* Work to be completed
Check each line of the records for "Sort"; collect those that have it.

* Records to process
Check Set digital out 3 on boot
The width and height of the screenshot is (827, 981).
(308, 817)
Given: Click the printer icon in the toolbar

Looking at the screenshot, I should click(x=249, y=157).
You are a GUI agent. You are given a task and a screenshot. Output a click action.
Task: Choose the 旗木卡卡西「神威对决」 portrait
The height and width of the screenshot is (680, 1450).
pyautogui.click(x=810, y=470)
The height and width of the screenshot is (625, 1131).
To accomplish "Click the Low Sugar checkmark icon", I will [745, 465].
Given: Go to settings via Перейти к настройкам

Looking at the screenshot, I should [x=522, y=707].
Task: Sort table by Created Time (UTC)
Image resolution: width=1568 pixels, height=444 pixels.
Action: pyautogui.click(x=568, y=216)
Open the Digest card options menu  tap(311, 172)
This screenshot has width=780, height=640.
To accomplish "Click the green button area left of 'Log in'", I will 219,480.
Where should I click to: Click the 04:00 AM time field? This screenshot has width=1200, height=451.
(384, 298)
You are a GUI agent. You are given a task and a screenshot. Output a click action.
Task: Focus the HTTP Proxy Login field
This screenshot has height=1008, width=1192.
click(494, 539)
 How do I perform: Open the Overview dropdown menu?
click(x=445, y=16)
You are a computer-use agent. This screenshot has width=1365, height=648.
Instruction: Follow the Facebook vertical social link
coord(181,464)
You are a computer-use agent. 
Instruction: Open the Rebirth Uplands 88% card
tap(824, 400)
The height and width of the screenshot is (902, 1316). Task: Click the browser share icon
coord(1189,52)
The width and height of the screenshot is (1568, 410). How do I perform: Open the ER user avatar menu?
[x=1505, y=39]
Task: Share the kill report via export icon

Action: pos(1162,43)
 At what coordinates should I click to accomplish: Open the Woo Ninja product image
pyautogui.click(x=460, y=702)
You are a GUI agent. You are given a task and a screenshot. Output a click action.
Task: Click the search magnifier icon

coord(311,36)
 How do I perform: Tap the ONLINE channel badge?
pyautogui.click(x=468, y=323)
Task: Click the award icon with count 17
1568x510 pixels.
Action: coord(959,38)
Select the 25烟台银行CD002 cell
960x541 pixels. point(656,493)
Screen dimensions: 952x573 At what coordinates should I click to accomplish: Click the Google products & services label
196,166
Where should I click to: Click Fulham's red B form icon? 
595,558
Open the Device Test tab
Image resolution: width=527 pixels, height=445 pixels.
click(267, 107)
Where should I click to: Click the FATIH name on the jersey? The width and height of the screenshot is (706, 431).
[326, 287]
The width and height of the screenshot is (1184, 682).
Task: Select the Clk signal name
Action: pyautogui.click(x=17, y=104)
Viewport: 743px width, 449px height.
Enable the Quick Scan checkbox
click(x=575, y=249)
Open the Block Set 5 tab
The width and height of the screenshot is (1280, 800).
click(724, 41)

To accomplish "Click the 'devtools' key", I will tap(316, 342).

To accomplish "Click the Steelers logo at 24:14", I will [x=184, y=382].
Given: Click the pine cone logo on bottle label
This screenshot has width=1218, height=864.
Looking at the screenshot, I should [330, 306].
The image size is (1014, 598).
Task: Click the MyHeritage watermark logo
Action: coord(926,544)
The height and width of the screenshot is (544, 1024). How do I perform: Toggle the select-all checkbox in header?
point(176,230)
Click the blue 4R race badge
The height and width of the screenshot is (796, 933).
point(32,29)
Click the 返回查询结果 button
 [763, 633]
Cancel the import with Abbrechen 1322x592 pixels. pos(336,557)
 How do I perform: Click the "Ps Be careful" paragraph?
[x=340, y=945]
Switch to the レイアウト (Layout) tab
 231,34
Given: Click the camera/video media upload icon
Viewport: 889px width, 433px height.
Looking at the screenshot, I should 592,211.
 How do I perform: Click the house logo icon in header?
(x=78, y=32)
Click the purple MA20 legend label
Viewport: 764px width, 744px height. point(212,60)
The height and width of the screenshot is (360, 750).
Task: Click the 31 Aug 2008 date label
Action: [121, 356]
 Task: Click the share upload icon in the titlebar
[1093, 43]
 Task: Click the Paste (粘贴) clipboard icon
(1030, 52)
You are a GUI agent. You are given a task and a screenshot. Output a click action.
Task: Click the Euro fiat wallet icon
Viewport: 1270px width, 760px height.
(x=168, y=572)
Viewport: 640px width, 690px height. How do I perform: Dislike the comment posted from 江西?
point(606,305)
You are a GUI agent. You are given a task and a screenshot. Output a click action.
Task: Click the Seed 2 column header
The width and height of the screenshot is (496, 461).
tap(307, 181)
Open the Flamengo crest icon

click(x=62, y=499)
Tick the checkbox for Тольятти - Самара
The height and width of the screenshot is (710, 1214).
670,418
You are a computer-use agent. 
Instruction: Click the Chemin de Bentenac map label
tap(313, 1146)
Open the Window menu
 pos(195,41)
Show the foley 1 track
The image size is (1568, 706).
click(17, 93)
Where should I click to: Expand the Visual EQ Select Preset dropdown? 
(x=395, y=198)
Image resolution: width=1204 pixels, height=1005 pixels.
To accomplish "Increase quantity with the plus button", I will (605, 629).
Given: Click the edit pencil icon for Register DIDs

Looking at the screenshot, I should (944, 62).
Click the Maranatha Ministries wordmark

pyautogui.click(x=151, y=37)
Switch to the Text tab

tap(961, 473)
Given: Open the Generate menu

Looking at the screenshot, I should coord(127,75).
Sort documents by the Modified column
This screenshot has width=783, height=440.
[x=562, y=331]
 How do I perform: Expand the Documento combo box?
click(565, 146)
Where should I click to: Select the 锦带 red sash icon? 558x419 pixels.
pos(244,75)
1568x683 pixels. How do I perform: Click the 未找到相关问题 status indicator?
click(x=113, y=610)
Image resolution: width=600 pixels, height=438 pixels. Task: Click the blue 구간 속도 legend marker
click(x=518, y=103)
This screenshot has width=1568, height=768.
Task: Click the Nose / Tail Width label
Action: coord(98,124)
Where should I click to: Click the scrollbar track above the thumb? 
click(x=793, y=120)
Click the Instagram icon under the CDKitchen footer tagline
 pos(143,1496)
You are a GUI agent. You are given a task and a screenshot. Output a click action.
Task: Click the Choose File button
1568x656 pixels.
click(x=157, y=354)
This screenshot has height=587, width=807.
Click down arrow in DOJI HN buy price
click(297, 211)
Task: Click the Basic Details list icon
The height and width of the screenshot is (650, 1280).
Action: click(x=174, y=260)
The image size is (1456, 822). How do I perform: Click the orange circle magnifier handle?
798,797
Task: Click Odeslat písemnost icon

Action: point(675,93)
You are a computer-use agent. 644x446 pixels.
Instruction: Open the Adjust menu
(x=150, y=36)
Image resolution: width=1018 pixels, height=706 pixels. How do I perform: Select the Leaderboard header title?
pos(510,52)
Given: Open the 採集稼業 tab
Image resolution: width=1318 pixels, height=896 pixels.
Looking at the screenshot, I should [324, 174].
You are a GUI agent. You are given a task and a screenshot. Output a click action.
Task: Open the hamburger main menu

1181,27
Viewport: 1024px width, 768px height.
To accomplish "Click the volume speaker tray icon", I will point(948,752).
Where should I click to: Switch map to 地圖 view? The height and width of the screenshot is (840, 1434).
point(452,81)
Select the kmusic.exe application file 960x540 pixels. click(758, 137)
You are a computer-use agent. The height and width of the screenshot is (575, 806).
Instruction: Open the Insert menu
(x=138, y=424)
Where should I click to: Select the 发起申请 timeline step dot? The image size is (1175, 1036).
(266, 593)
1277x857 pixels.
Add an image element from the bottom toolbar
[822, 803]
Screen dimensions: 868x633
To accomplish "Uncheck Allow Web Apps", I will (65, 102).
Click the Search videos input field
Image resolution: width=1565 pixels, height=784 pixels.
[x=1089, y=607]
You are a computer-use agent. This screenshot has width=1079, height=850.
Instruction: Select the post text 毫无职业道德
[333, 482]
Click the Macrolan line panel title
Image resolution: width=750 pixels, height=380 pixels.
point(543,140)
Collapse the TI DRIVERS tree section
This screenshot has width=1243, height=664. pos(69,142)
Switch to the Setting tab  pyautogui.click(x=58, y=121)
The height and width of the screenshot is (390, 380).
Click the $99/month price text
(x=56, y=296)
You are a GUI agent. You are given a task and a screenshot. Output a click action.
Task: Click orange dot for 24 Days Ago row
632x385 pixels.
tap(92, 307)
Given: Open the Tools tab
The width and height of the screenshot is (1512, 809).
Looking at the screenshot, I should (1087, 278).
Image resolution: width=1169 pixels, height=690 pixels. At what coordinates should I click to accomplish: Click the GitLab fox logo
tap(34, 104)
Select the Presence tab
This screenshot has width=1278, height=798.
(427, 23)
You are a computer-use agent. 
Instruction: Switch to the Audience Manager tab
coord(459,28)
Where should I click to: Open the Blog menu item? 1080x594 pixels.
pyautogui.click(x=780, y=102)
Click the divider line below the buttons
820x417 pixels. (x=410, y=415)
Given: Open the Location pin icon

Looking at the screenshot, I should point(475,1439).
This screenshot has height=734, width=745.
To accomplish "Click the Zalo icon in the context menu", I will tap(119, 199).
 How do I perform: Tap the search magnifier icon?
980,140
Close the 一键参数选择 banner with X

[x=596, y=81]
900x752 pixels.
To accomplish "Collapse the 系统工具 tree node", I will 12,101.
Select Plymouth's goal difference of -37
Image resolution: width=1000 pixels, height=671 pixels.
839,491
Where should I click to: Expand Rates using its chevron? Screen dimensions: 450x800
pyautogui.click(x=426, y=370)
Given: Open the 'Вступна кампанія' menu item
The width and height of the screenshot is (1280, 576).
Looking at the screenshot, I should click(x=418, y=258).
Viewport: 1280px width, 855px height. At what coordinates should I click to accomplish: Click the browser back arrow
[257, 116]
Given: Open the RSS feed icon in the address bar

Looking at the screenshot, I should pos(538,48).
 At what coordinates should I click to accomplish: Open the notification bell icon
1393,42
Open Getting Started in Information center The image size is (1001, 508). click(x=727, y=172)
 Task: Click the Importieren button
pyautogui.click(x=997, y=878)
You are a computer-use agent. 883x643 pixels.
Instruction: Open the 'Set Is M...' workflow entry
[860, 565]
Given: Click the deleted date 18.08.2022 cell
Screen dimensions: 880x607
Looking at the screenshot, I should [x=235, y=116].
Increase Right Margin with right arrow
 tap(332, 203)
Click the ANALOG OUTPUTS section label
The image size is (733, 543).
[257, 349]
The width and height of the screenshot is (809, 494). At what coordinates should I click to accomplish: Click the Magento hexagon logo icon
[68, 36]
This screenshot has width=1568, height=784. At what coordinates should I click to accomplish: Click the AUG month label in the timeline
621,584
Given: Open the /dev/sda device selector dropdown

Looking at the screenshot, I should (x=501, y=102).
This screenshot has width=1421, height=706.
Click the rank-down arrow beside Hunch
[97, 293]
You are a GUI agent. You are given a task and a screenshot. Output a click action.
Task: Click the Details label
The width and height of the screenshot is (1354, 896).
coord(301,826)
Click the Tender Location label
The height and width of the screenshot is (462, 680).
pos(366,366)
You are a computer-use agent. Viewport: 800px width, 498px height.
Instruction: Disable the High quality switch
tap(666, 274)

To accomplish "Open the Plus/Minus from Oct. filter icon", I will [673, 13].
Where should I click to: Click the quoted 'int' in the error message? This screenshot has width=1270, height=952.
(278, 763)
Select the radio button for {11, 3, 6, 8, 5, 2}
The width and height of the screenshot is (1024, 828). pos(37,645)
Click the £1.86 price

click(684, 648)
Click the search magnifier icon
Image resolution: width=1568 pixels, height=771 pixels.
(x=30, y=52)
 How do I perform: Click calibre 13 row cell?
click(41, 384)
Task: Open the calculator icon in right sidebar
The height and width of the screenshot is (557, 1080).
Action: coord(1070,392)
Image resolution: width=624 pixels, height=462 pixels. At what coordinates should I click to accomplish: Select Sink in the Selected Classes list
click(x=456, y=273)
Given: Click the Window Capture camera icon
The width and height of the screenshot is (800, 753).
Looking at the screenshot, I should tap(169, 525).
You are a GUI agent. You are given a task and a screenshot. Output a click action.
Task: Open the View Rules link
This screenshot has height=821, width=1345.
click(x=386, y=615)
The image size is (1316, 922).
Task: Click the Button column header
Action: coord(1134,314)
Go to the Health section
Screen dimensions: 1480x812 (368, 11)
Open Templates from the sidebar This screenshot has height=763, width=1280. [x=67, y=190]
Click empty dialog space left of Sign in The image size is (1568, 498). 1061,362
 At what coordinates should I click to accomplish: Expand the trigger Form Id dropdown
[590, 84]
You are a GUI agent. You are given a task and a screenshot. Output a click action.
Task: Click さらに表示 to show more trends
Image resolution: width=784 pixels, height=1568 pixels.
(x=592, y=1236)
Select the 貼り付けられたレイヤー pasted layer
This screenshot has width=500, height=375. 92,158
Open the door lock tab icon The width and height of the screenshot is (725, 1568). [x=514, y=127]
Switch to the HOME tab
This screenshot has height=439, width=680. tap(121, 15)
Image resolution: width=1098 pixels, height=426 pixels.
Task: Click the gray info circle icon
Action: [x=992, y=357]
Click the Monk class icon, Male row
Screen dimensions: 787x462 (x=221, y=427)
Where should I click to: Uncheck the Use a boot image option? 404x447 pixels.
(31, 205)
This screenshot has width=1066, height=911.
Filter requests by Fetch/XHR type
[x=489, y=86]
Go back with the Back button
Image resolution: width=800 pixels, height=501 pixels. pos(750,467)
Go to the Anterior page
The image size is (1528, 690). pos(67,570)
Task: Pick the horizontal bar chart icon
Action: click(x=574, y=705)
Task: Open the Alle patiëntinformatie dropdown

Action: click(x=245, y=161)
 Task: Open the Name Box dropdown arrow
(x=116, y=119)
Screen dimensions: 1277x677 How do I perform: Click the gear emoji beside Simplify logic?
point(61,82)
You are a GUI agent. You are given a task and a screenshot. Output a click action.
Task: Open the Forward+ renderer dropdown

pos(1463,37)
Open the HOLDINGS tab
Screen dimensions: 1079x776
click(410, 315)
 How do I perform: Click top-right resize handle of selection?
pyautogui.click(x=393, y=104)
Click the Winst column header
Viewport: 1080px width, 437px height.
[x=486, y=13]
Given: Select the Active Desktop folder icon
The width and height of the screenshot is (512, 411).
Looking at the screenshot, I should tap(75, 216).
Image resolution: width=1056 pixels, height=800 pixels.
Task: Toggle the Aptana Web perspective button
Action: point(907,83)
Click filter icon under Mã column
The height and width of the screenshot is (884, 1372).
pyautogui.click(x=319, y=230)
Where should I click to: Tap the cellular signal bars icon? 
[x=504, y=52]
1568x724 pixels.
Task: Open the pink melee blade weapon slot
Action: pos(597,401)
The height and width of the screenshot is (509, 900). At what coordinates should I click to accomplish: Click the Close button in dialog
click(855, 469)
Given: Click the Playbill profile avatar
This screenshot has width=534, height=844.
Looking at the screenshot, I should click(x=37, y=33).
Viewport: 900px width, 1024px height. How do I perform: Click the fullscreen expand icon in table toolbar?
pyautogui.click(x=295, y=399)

* Answer section
Task: Sort table by Created Time (UTC)
Sort documents by the Modified column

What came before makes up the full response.